What the task asks →
Lines that include the string "computer" are the ones to copy from the entries below.

|---|

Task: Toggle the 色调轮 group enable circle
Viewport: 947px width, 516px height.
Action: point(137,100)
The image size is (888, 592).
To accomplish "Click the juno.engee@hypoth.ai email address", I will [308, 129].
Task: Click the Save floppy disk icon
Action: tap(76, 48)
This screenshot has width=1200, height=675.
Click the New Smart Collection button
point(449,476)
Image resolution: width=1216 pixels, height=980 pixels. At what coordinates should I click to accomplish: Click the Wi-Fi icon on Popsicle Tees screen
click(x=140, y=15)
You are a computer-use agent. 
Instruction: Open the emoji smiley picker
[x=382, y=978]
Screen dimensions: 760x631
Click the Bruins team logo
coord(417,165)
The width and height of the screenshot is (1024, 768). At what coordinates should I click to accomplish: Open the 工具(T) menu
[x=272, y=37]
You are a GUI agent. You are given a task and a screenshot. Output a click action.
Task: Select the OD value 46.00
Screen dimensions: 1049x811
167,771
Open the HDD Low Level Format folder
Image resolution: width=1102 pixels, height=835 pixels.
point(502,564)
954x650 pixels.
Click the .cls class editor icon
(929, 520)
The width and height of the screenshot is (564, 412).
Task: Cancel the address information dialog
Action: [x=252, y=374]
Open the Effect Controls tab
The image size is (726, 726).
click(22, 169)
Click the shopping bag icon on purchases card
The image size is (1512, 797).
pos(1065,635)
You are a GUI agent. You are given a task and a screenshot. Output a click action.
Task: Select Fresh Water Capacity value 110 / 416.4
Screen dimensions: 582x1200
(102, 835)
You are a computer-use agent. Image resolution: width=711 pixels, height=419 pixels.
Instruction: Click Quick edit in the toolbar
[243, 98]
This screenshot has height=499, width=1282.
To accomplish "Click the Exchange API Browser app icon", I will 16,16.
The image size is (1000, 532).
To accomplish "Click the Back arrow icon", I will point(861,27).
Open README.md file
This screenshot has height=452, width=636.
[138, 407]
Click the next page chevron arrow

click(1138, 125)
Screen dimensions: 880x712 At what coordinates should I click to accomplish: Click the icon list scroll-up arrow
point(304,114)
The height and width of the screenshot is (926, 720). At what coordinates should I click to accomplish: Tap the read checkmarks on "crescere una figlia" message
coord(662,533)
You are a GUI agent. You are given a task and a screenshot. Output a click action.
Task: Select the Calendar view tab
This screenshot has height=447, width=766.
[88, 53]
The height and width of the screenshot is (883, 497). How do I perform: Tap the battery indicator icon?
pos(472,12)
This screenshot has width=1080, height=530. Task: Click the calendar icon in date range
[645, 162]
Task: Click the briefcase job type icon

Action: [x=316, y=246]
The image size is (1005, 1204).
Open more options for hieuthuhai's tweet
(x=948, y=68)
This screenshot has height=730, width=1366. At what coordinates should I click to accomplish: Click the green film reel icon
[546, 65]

|---|

Solution to the exercise →
You are a computer-use agent. 
You are a computer-use agent. Image resolution: width=711 pixels, height=419 pixels.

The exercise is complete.